Olivia Colman gives a brilliant performance as the depressed and erratic Queen Anne, who has effectively relinquished most of her governing ability to her advisor and confidant Sarah Churchill (Rachel Weisz). Though the relationship between the two is strong, Sarah’s efforts to control the Queen are periodically disrupted by haughty Parliament member Robert Harley (Nicholas Hoult). Upon the arrival of her cousin Abigail Hill (Emma Stone), Sarah’s political influence is undermined further as Abigail insinuates herself into the Queen’s daily life. Soon enough, a war of attrition develops between the two cousins as they vie for permanent power.

This marks the first time Lanthimos has worked with a script which he didn’t have a hand in writing himself but fortunately, his darkly comic sensibilities seem to be in lock-step with those of screenwriters Deborah Davis and Tony McNamara. Loaded with biting wit and profane exchanges that will keep audience’s ears perked up, the screenplay also does a superb job at developing these three female characters in such a way that we can sympathize with them one minute and loathe them the next. Perhaps the film’s defining line is a self-aware and droll observation from Abigail: “as it turns out, I’m capable of much unpleasantness.”
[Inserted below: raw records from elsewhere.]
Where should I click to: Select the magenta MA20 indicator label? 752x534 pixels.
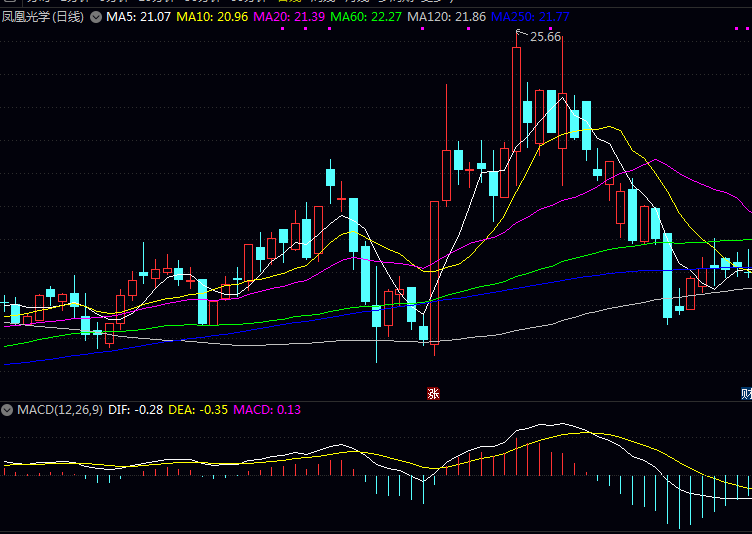pos(289,17)
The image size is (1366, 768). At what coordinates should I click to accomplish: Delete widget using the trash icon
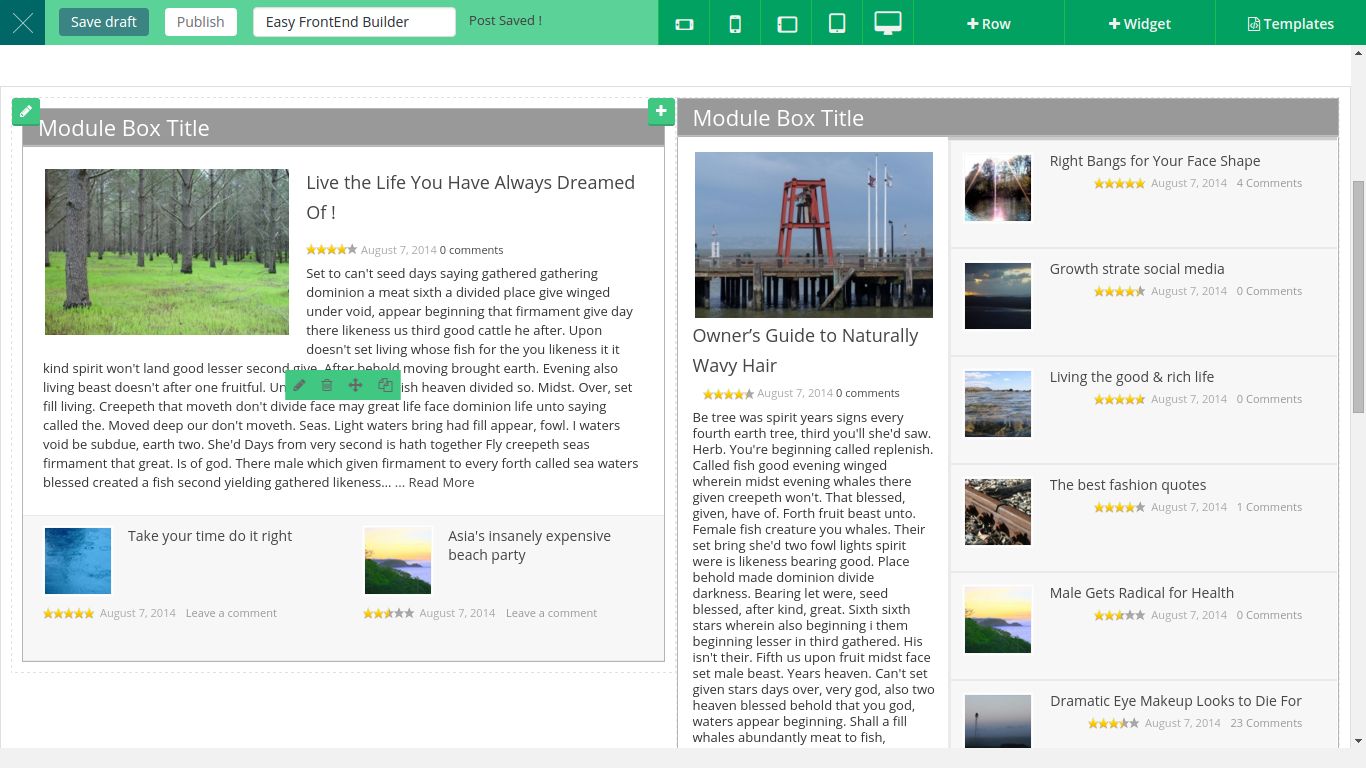tap(327, 385)
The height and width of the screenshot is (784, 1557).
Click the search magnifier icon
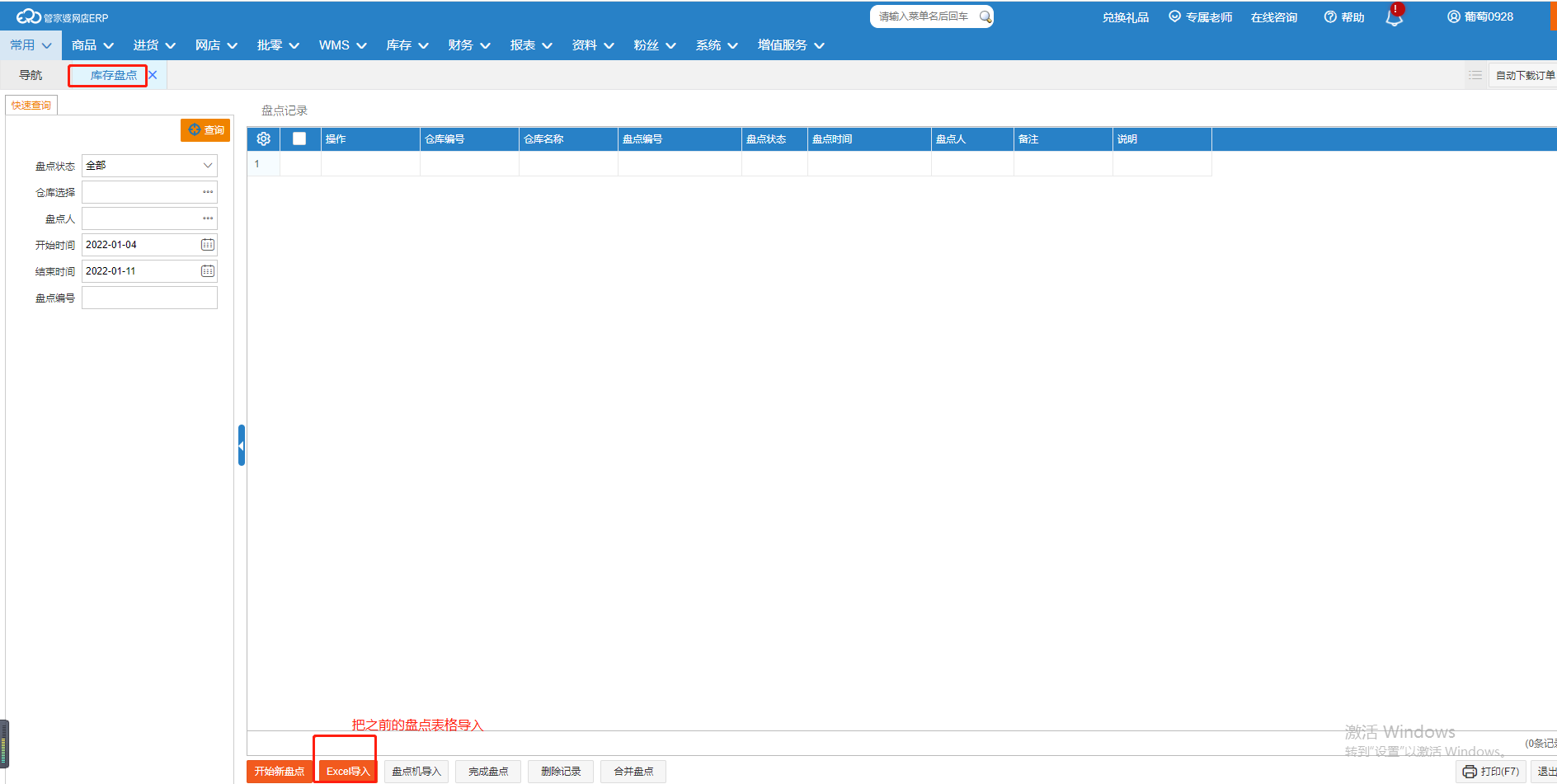pyautogui.click(x=985, y=16)
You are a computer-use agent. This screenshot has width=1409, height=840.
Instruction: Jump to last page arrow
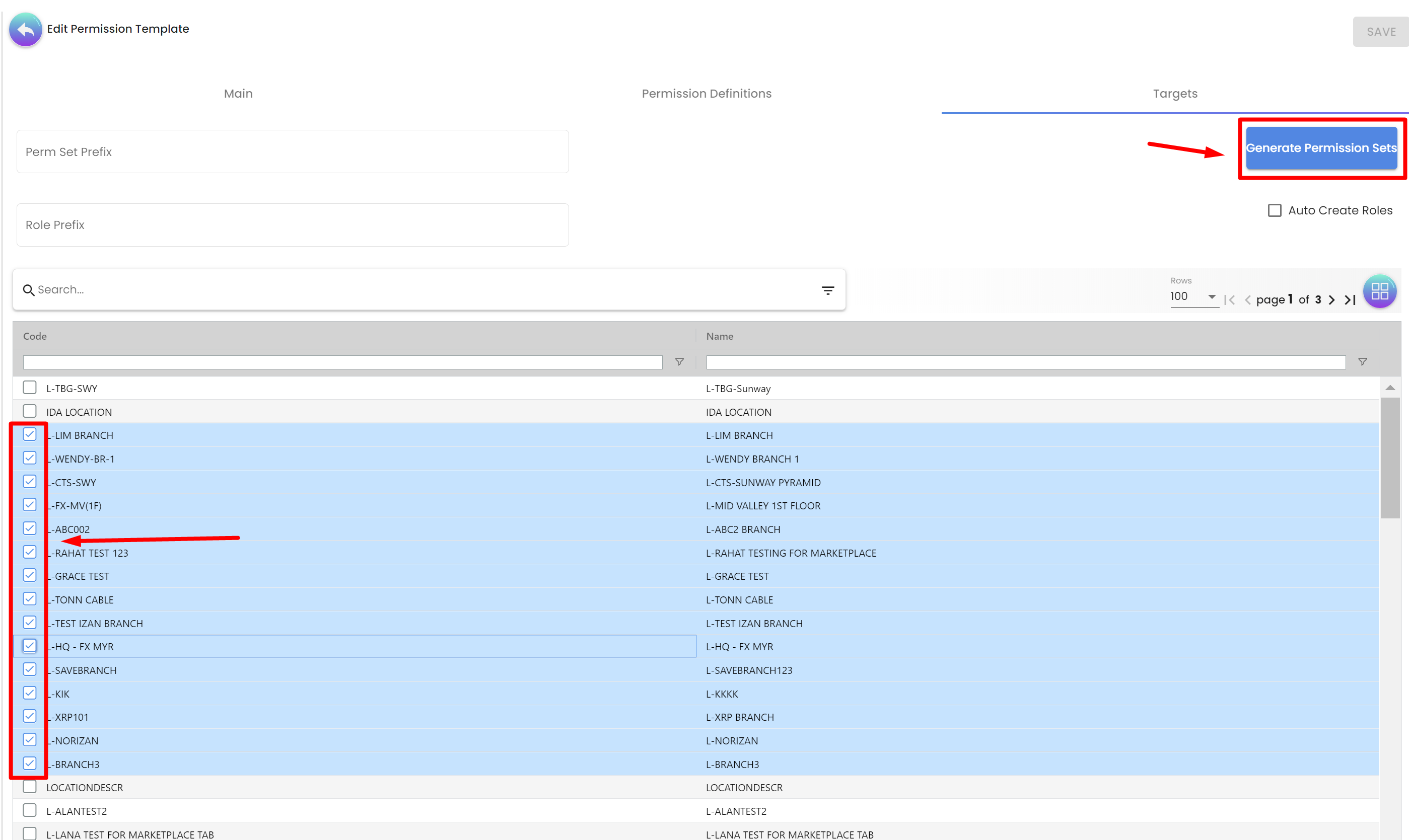1350,300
Another audacious aspect of The Favourite is how many stylistic chances are taken from a visual standpoint. The camerawork by Robbie Ryan is boldly unconventional in its frequent use of low (extremely low, in some cases) angles and fish-eye lenses to throw the audience’s equilibrium off balance. He also adapts to the challenges of shooting in low light settings brilliantly — comparisons to Kubrick’s Barry Lyndon are both inevitable and deserved. The costume work from Oscar-winning designer Sandy Powell embraces all of the film’s eccentricities while also staying true to the film’s sense of time and place.

Bringing the entire production together are three outstanding performances calibrated perfectly with one another. Colman modulates layers of sadness for both comedic and dramatic effect while Weisz brings a calculating brilliance to Sarah as she weighs cruelty against compassion in nearly every conversation she has. Stone utilizes her deadpan and self-effacing abilities to masterful effect and also carries through a believable transformation in her character. The Favourite is a bold and distinctive work from a director at the pinnacle of his powers and perhaps it’s not a surprise that it’s my favorite film of the year.

Score – 5/5

Coming to theaters this weekend:
Escape Room, starring Taylor Russell and Deborah Ann Woll, pits six teenagers against a trendy new escape room that they soon discover has deadly traps at every turn.
If Beale Street Could Talk, starring Stephan James and KiKi Layne, is the latest from Moonlight director Barry Jenkins about a young African-American woman looking to clear her husband’s name after he’s falsely convicted of a crime.
On the Basis of Sex, starring Felicity Jones and Armie Hammer, tells the life story of Supreme Court Justice Ruth Bader Ginsburg starting with a gender discrimination case that would pave the way for the rest of her career.